This was really a revelation for me when I took DanL‘s SQL workshop before the IDUG conference in Phoenix.
I started out as a physical or systems DBA at IBM, and until studying for certification, I hardly wrote a statement more complicated than select * from syscat.bufferpools
. After being a DBA for probably 5 years or more I started to understand a bit more about SQL, but was very strictly limited by my box at IBM. I was not supposed to be writing SQL – that was someone else’s job. But I could look for indexes to help the SQL that ran against my databases. In the last 6 years, my role has involved more development support – helping developers write and tune SQL.
Sometimes the DB2 optimizer makes re-writing SQL irrelevant. But other times, rewriting SQL can get you performance improvements. This article focuses tightly on one kind of re-write you can try. According to DanL, you can rewrite a join as a non-correlated subquery. You can also rewrite it as a correlated subquery. All three methods generally work for the same results. I had never thought of it as quite that fluid – I thought each had their places. Let’s work through each of these to understand what it means, using a real-world example. I’ll use DB2 LUW system catalog tables on a 10.5 system.
The question this query is trying to answer is “What tablespaces do I have that have tables in them with LOB columns?”
Join
A join is simply a query with an explicit or implicit join in the query. The from clause lists two or more tables. One or more join predicates are specified either explicitly in join clauses within the from clause, or implicitly within the where clause. Explicit join syntax is considered best practice for clarity. There is no subquery.
This is probably the way I would have naturally written the query for this particular item. Here’s what this query looks like using join methodology:
select distinct( substr(tbspace,1,30) ) as tbspace from syscat.tables tab join syscat.columns col on tab.tabschema=col.tabschema and tab.tabname=col.tabname where col.typename in ('BLOB','CLOB') and tab.type='T' with ur; TBSPACE ------------------------------ DBA32K LOB_32K REF_TAB16K REF_TAB4K SYSCATSPACE SYSTOOLSPACE TAB16K TAB4K TAB8K USERSPACE1 10 record(s) selected.
Non-Correlated Subquery
A subquery is a query within parentheses that is within another select statement. It can be in the select clause, the from clause, or the where clause. A non-correlated subquery means that the inner query does not have in its where clause any references to the outer query.
This one came the least naturally to me of the three methods, and took me a bit to work out.
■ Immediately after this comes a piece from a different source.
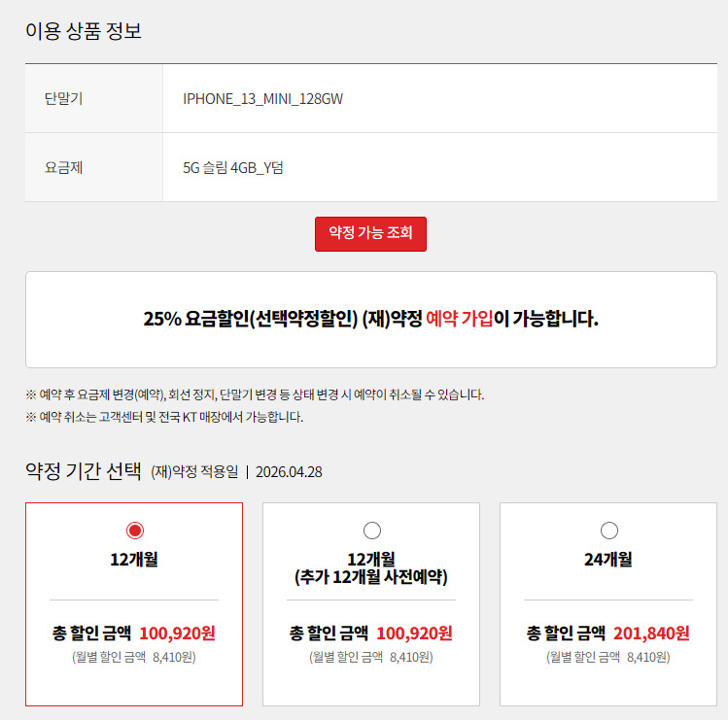Image resolution: width=728 pixels, height=720 pixels.
Task: Click the IPHONE_13_MINI_128GW device value
Action: click(262, 98)
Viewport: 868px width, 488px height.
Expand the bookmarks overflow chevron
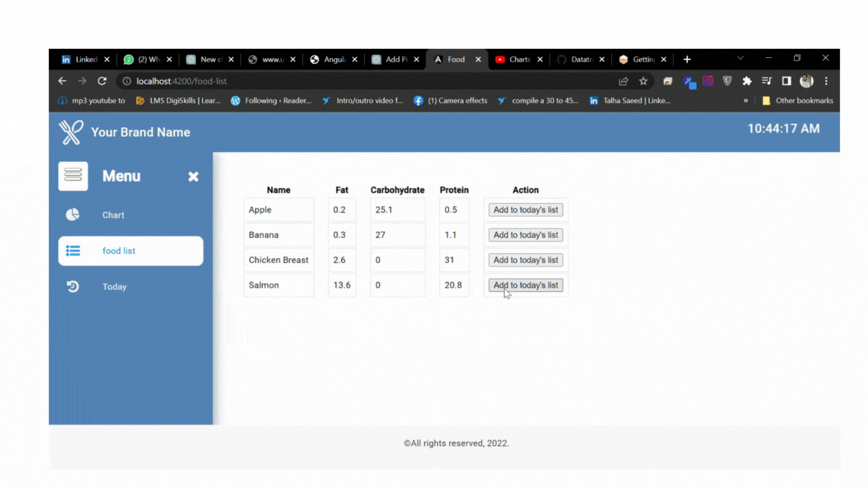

select distinct( substr(tbspace,1,30) ) as tbspace from syscat.tables tab where (tab.tabschema, tab.tabname) in (select tabschema, tabname from syscat.columns where typename in ('BLOB','CLOB')) and tab.type='T' with ur; TBSPACE ------------------------------ DBA32K LOB_32K REF_TAB16K REF_TAB4K SYSCATSPACE SYSTOOLSPACE TAB16K TAB4K TAB8K USERSPACE1 10 record(s) selected.
Correlated Subquery
A correlated subquery is a subquery that includes in its where clause references to one or more items from the outer query.
This one made a medium amount of sense to me – I could see myself writing the query this way.
select distinct( substr(tbspace,1,30) ) as tbspace from syscat.tables tab where exists (select 1 from syscat.columns col where tab.tabschema=col.tabschema and tab.tabname = col.tabname and typename in ('BLOB','CLOB')) and tab.type='T' with ur; TBSPACE ------------------------------ DBA32K LOB_32K REF_TAB16K REF_TAB4K SYSCATSPACE SYSTOOLSPACE TAB16K TAB4K TAB8K USERSPACE1 10 record(s) selected.
Which Performs Better?
There is no blanket answer to this. In the case of this specific query, I explained all three versions, and DB2 did the access plans all exactly identical, so there was no difference. This is a very simple example, however, and it could easily make a difference in some situations. It really is best to test a query all three ways to see if one works better. Testing involves minimally writing the query three ways and then running db2exfmt and db2advis on it each way and comparing. It may also involve db2caem to get actuals for each method and even db2batch to test the actual timing of the query each way.
Hey Ember,
Great article. Was actually going to ask Dan about whether there were any general rules about which join construct was the most efficient to use. The reason I was going to do this was my colleague and I have rewritten a couple of queries recently and saw significant improvements by changing non-correlated sub queries to correlated sub-queries.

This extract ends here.